_DATA SECTION_
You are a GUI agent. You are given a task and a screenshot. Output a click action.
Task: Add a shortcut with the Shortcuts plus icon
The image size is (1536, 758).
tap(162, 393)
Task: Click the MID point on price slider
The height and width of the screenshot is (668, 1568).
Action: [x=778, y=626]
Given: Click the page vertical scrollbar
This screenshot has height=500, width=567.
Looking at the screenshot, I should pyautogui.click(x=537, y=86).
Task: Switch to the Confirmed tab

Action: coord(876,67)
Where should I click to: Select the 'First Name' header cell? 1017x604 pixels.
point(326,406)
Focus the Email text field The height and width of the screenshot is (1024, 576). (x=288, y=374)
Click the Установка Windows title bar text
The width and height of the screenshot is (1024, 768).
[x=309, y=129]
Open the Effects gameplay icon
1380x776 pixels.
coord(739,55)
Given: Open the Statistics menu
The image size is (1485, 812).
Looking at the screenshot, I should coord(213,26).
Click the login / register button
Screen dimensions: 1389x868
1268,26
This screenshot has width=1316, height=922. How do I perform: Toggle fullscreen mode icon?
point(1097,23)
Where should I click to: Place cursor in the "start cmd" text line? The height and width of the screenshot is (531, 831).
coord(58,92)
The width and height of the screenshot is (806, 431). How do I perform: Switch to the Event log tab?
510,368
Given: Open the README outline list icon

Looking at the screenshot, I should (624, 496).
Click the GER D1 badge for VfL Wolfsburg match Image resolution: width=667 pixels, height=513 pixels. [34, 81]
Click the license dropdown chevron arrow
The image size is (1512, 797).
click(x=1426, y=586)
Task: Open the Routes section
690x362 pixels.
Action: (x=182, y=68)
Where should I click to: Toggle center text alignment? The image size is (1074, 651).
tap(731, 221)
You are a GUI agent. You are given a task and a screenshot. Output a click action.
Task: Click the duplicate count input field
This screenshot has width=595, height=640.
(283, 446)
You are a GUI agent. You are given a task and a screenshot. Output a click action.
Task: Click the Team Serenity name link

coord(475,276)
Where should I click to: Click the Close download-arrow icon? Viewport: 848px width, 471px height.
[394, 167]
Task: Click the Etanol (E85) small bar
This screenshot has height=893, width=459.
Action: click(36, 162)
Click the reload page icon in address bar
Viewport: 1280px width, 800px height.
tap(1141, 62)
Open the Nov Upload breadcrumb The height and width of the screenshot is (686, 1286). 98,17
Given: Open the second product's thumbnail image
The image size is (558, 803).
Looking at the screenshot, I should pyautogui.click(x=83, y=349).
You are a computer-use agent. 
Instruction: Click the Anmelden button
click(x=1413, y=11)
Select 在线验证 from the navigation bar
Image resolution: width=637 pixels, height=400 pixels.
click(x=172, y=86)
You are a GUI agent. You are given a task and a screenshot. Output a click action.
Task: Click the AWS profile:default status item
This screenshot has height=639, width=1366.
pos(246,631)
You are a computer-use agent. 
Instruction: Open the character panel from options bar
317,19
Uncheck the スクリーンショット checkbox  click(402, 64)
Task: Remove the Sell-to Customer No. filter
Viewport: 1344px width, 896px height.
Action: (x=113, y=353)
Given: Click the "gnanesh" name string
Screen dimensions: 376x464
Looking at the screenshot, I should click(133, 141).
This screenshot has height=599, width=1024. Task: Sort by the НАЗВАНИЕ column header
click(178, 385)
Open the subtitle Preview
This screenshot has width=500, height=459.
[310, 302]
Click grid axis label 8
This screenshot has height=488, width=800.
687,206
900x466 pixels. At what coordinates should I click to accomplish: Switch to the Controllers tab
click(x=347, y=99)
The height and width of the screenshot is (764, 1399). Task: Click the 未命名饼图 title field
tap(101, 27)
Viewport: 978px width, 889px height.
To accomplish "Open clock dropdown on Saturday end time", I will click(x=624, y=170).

_ASSIGNMENT_
Your answer should be a single number: the count of lines in the entries that contain "dropdown".

_REPLY TO THE TASK_
2